All our designs in Figma should start with their native mobile implementations, which should follow the guidelines for native experiences. Each designer should be responsible for a single feature and its entire design from mobile to desktop.
This means the first explorations and ideas come within the mobile team and continue until they’re ready. Ideally, this design should be the same for responsive implementations. If there are any small differences, the responsive designs can sit inside the same page as the native design but in a separate group.
Once the designs are ready for smaller screens, they can be scaled up to fit larger screens on the desktop. These will be placed in a separate team (read about why) and the designs can be linked for easy navigation among them.
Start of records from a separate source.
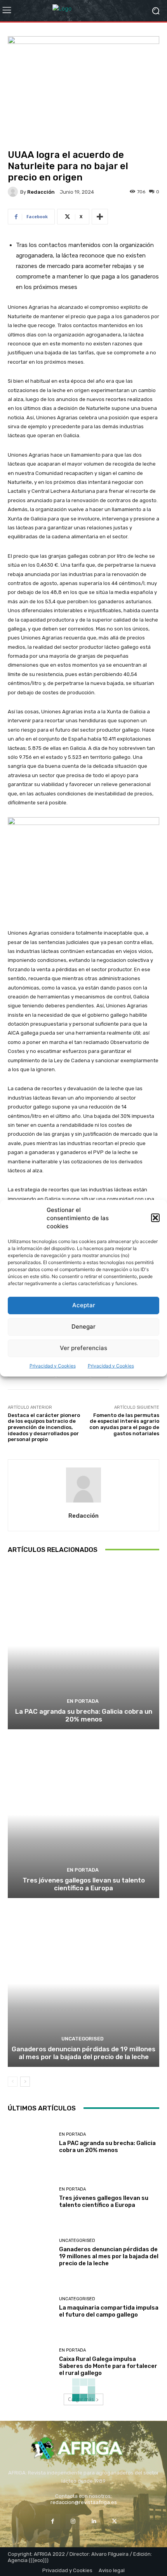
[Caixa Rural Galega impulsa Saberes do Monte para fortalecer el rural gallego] (30, 2363)
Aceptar (83, 1305)
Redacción (41, 191)
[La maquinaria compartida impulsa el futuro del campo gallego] (30, 2308)
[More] (100, 216)
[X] (114, 2521)
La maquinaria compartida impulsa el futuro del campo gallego (108, 2311)
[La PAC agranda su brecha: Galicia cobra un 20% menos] (83, 1645)
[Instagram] (73, 2521)
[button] (155, 1218)
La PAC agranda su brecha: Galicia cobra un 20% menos (83, 1715)
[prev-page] (12, 2082)
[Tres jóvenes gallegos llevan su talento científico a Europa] (83, 1814)
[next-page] (25, 2082)
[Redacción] (14, 192)
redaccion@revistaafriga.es (83, 2502)
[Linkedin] (93, 2521)
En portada (83, 1701)
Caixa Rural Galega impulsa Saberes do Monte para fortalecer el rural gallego (108, 2365)
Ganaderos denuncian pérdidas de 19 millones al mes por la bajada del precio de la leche (83, 2053)
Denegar (83, 1326)
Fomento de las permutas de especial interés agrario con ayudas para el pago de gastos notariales (124, 1424)
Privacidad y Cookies (53, 1366)
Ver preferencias (83, 1348)
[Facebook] (52, 2521)
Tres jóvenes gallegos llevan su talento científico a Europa (84, 1884)
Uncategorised (82, 2038)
Consistent native mobile designs
It’s best to aim for designs to be consistent across platforms. It’s important, however, to remember that sometimes different platforms have different approaches that need to be taken into account. For this, it’s best to try to create platform-agnostic designs that can then be applied to different platforms.
Example: Buttons with different heights
Although Android and iOS can have many similarities (such as the horizontal spacing), generally speaking they have different heights for elements like buttons, inputs, and toolbars. Generally, buttons are 44 pts high in iOS and 48 pts in Android.
So in Figma, instead of having buttons overly optimized for one platform or the other, button components in Figma are 46 pts high. This isn’t a value that will actually be used, but it allows designers to make their designs basically fit with each platform.
The recommendation to follow a 4-pixel grid system for designs still holds, but the height of some elements may different from this slightly. Remember to use your best judgement in designing specific instances.